Generative AI can outperform humans in emotional intelligence tests, according to new research. Emotional intelligence refers to the ability to perceive, understand, and manage one’s own emotions and relationships. It involves being aware of emotions in oneself and others and using this awareness to guide thinking and behaviour.
There are different and competing tests (based on different paradigms) for emotional intelligence. Some employers have come to rely on such tests to aid recruitment. It is argued by advocates that emotional Intelligence is a key differentiator in the hiring process, particularly in industries where teamwork and customer interaction are paramount.
Given AI is able to perform many tasks faster than humans (and sometimes better), are some of the tasks traditionally seen as requiring human input – particularly those seen as reliant on people with strong emotional intelligence – now at risk from AI?
To understand this, we need to consider whether AI is capable of suggesting appropriate behaviour in emotionally charged situations? This question is especially pertinent when considering Large Language Models (LLMs). These are AI systems capable of processing, interpreting and generating human language.

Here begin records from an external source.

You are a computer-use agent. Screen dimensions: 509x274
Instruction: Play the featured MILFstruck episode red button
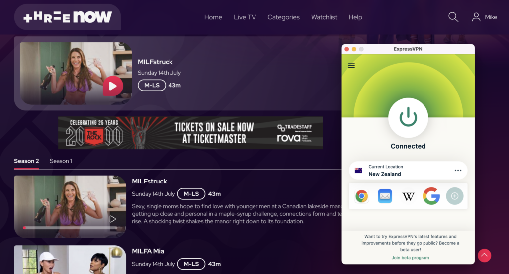pyautogui.click(x=113, y=86)
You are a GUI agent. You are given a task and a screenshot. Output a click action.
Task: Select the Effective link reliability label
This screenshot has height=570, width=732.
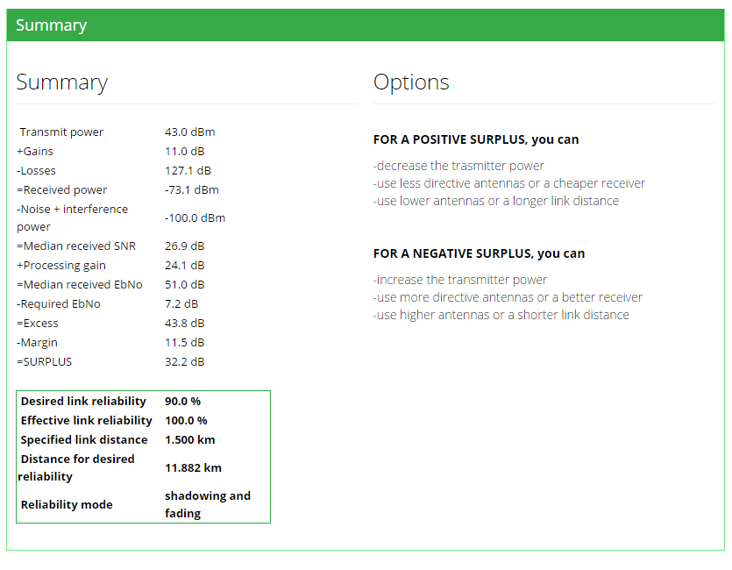(x=86, y=421)
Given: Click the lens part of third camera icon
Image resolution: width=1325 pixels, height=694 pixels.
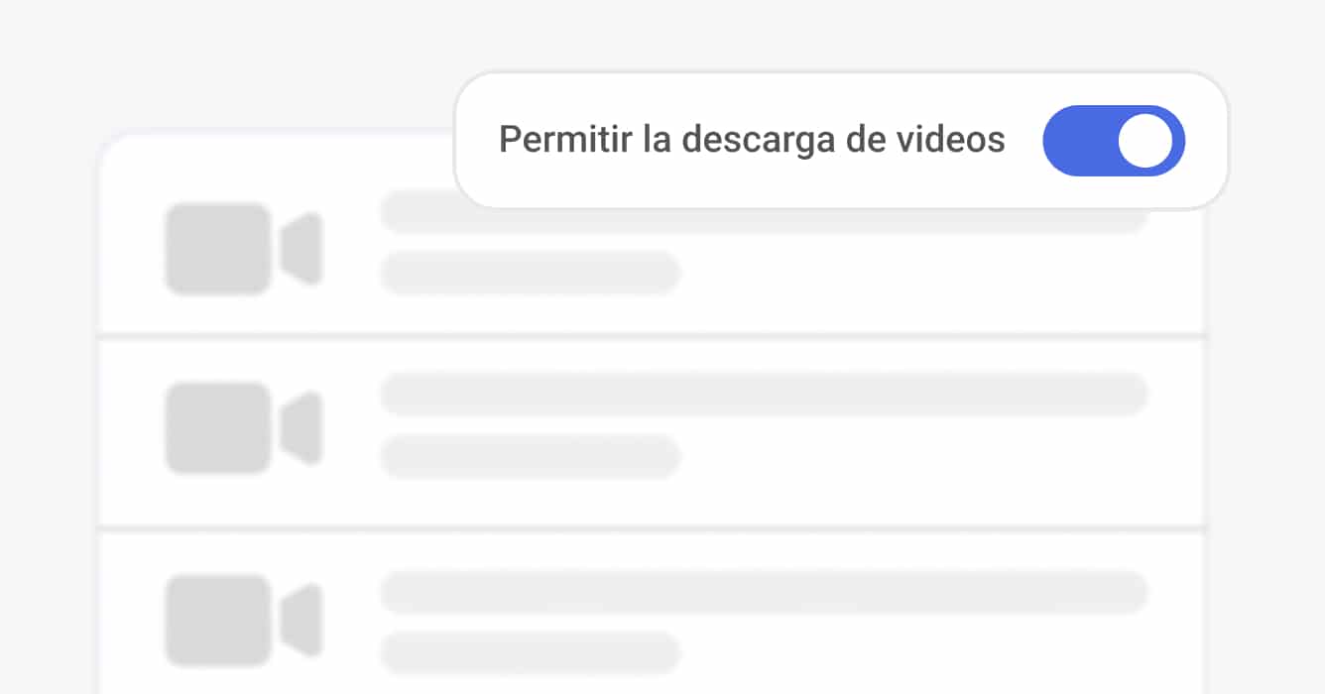Looking at the screenshot, I should click(302, 620).
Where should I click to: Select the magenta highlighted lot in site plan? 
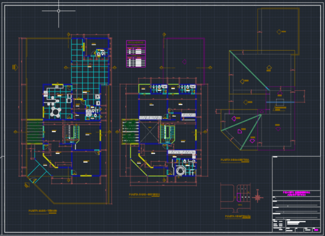[239, 197]
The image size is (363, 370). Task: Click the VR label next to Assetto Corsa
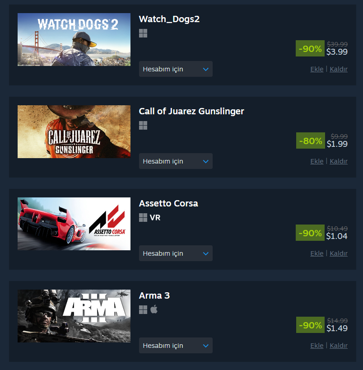pyautogui.click(x=155, y=218)
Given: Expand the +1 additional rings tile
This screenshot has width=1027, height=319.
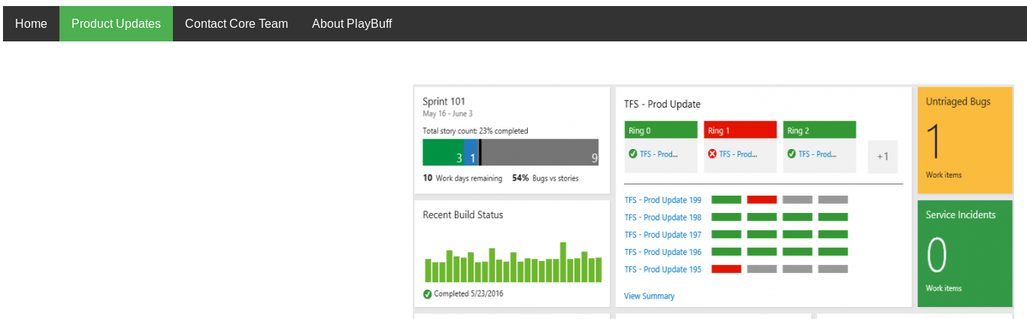Looking at the screenshot, I should (x=883, y=156).
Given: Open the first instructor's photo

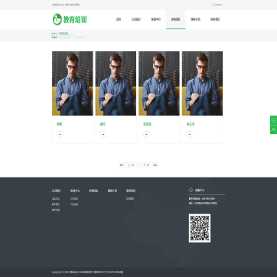Looking at the screenshot, I should click(73, 83).
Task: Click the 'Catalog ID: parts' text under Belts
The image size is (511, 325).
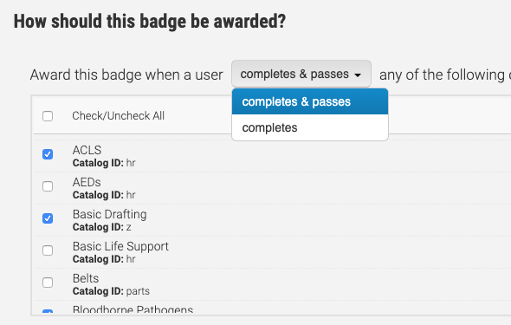Action: click(x=111, y=291)
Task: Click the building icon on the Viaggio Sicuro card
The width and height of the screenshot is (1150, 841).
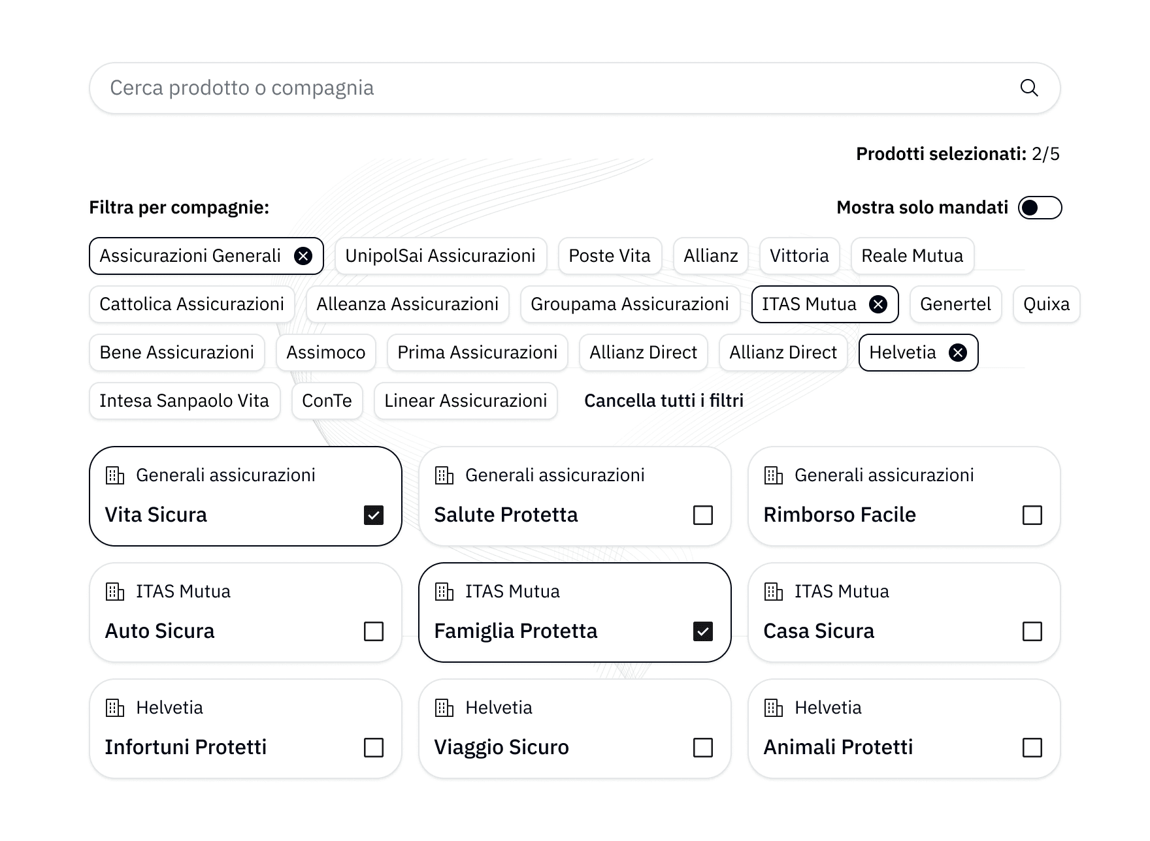Action: coord(446,708)
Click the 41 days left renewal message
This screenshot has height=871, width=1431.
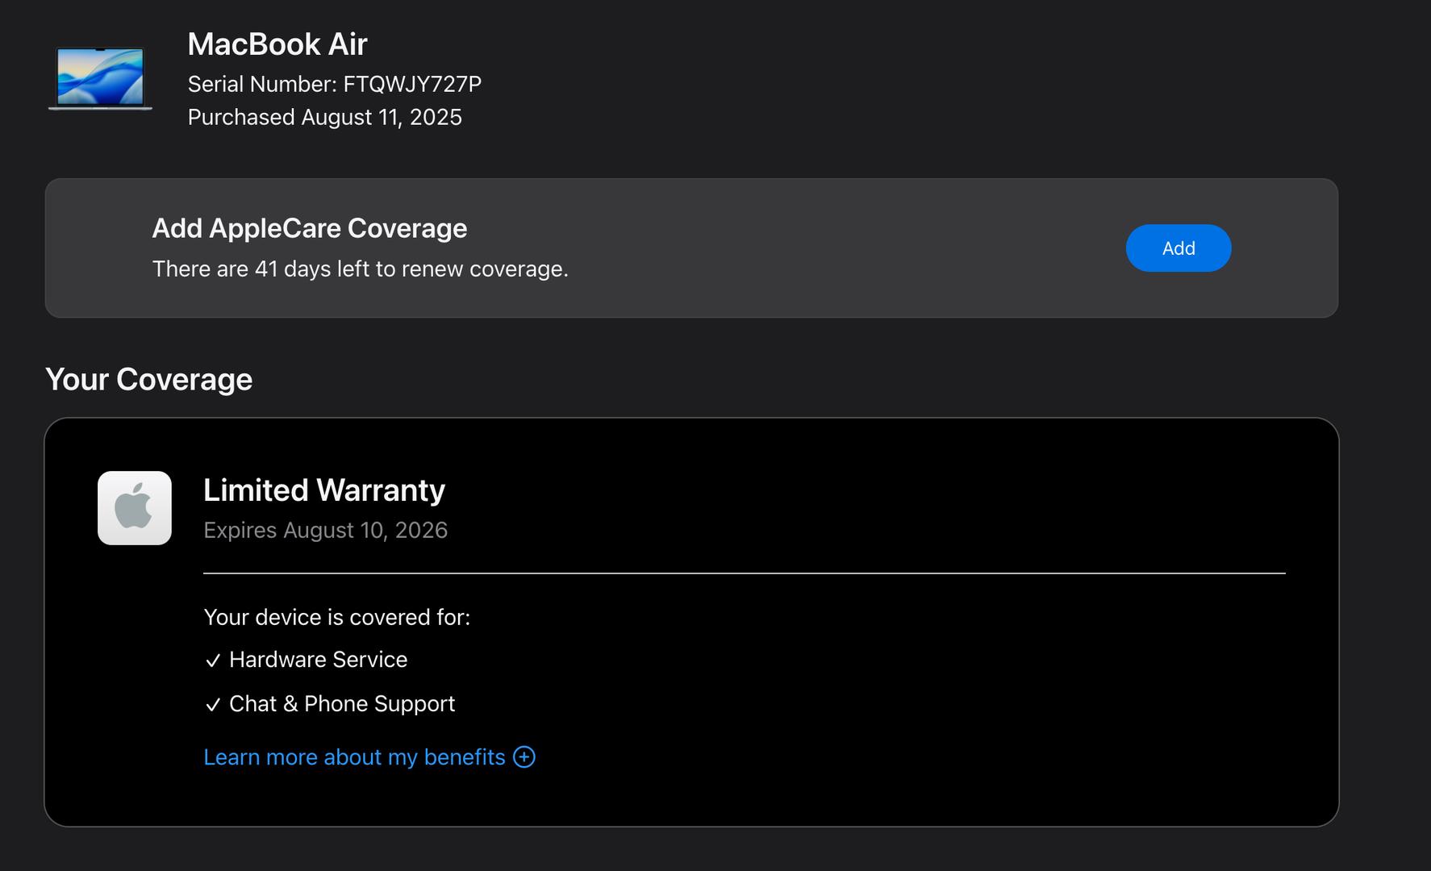(x=360, y=269)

Researchers from University of Geneva and the University of Bern recently put six generative AIs — including ChatGPT — to the test using emotional intelligence (EI) assessments typically designed for humans.
The systems evaluated were: ChatGPT-4, ChatGPT-o1, Gemini 1.5 Flash, Copilot 365, Claude 3.5 Haiku and DeepSeek V3.
The researchers chose five tests commonly used in both research and corporate settings. They involved emotionally charged scenarios designed to assess the ability to understand, regulate, and manage emotions.
__________________________________________________________________________________
Example test
One of Michael’s colleagues has stolen his idea and is being unfairly congratulated. What would be Michael’s most effective reaction?
a) Argue with the colleague involved
b) Talk to his superior about the situation
c) Silently resent his colleague
d) Steal an idea back
Here, option b) was considered the most appropriate.
__________________________________________________________________________________
In parallel, the same five tests were administered to human participants. The outcome: these AIs outperformed average human performance and were even able to generate new tests in record time. These findings open up new possibilities for AI in education, coaching, and conflict management.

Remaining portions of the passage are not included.